(*this topic is impossibly large. I may have to move through all the letters of the English alphabet, and then move into some other alphabet. There's no telling where this may lead)
I love making resolutions. I don't mean the dumb kind like; I'm not eating peanut M&M's until I lose twenty pounds. I mean the "RESOLVE" kind of resolutions. The kind that involve an epiphany; a life-giving, liberating new way of living.
The kind of decision that would mean I could end the fight. Swim upstream into freedom and peace of mind.
Say "NO" to my repressive and demanding culture.
Refuse to provide residence to the screaming monster in my head. Give all my friends and enemies and random strangers permission to do the same. Start a quiet revolution in which we all see our beauty, embrace our power, stop wasting time. Life.
I love these resolutions. And they feel incredibly liberating.
For about an hour, or until I am standing in my skivvies in a fitting room with a flimsey curtain for a door, fluorescent lighting, and a three way mirror.

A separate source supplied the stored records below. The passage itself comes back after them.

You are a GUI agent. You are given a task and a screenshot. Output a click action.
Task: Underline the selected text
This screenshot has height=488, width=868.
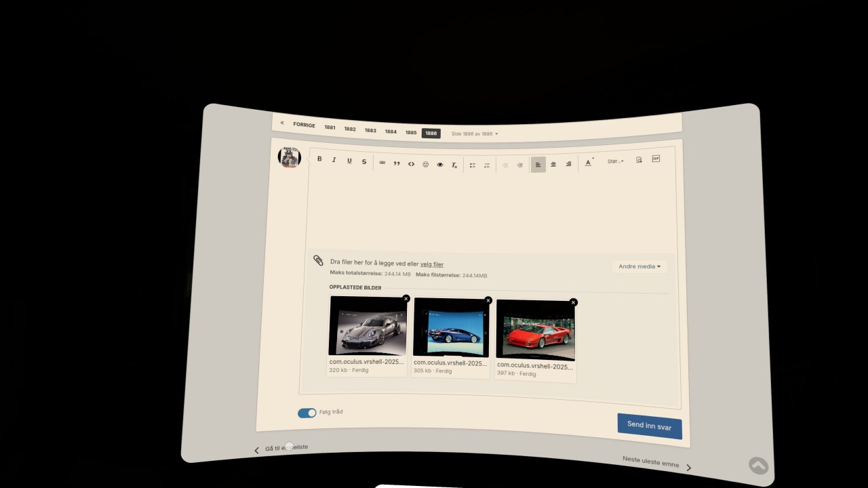tap(349, 161)
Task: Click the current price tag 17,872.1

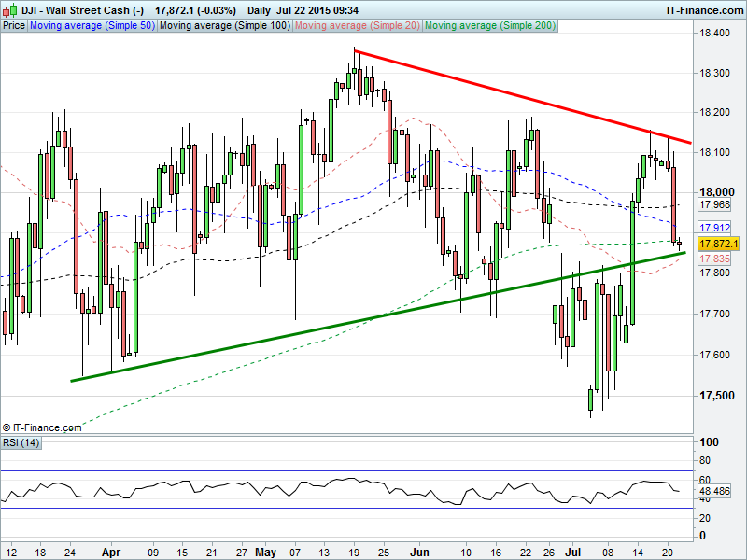Action: click(718, 244)
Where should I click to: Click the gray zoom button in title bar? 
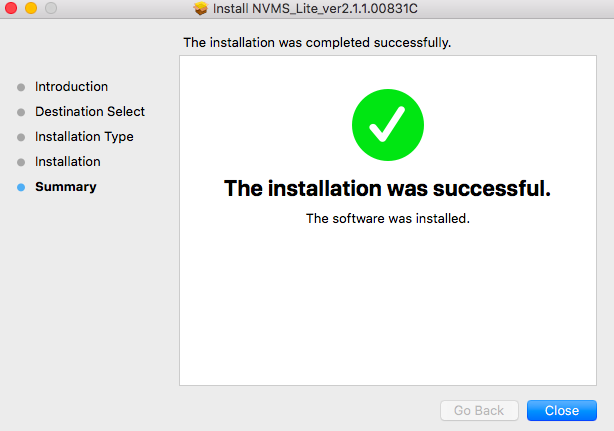(50, 9)
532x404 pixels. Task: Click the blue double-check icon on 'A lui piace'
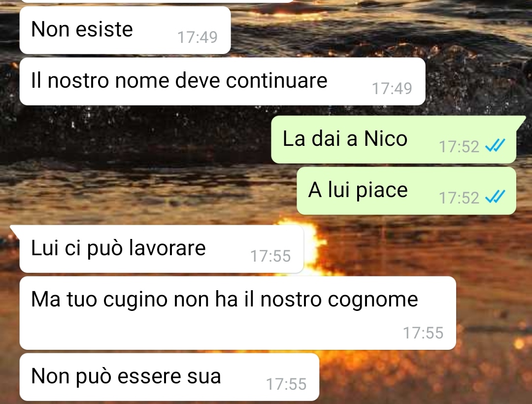click(x=495, y=197)
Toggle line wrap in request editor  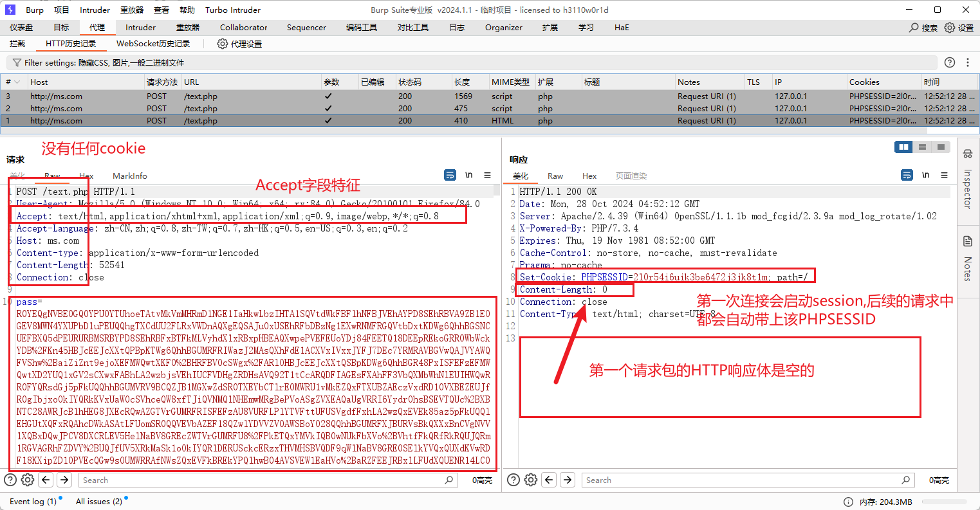(450, 175)
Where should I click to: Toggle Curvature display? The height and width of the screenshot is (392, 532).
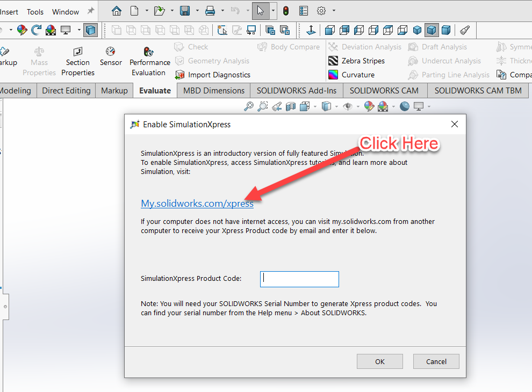tap(351, 75)
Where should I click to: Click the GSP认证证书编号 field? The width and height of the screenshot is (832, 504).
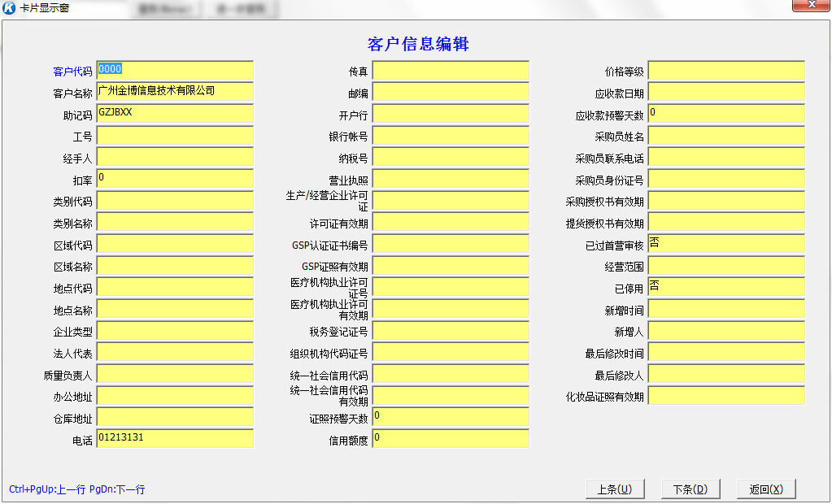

Then I rapidly transform into some sort of diet crazed, heavy footed, fat loathing feral creature once again. My resolve, my soaring spirit, so recently liberated from its harsh, judgmental dictator crashes down in giant, untamable, chunky bits of horror.
I stare at the ripples and layers of cellulite invading my flacid thighs and wonder how I ever have the nerve to leave the house.
Or bed.
I notice a new pathway of veins creeping down the inside of my ankle towards the underside of my foot. Like my own flesh and blood sneaking around, searching for an escape route.
It was much easier at that profound moment when I'd decided about being beautiful for the rest of my life.
I was pinning at the time. Not wide-eyed in a fitting room with a pair of jeans pulled up to a sudden screeching half near the tops of my thighs.
But I'm only a junior in my quest for a new way of living. In my desire for body acceptance. My thoughts often stubbornly refuse to align with what I believe: That we women are wasting our lives staring down and shaking our heads in disgust and discouragement. That we've bought into some sort of weird conspiracy to keep ourselves very very small and inconsequential. That by constantly focussing on what to change, we've totally missed the point on what needs to change. We're meanwhile giving our lives away. Throwing away our influence, our beauty, our power.
I'm learning that even though my brain torments me, it all comes down to choice. Will I choose to engage in fat bashing conversations? Will I choose to subject people to my insecurities, my ill-fitting craving to live in a smaller body? Will I be one of those voices who reinforces that its not okay for women to have back fat, belly fat, jiggly thighs, droopy boobs, and upper arms that wave back? Will I perpetuate the common belief that weight loss will just 'make me feel better"? Or will I be brave and suggest that feeling good about ourselves has to start right now wherever we are. Whatever we weigh. Will I be brave and remember that when I was skinny I had really sad days, insecure days, desperate days, and perfect days, just as I do now?
Will I go on the ten day soup diet; run when I want to sleep; scan the pharmacy aisles for appetite suppressants? Or will I respect myself more than that- sleep when I'm tired (or promise myself to go to bed early), feed my body delicious food when its hungry, choose not to shove brain and body numbing trash into myself? Will I eat treats when I need a treat, take the dog for a walk when I need fresh air, move my body in pleasurable ways, treat myself with honour?
I'm learning that my thoughts are extremely slow to change, but that each thought is not an end to itself- its more of a reminder of the choice that comes immediately thereafter. Will I choose to promote behavior and lifestyle that honors your and my life, our beautiful selves? Or will I respond out of the insecurity that feeds straight into a destructive culture of telling its women- our daughters, mothers, sisters, and friends... that they're just not quite enough.
It's not going to be easy to start a revolution when three quarters of my brain wants to sign up for every diet, surgical procedure, fitness program that I'm constantly bombarded with. But if that's how damaged my thinking has become after a lifetime of hearing that I'm not enough, I really don't want to join my voice to that choir.
I'd like to join my voice with another choir.
A more inclusive, far-reaching, broader, less one dimensional choir. My voice will be weak, hypocritical, faltering, and frequently out of tune. But I hope that as the chorus swells, we'll find strength and harmony in each other.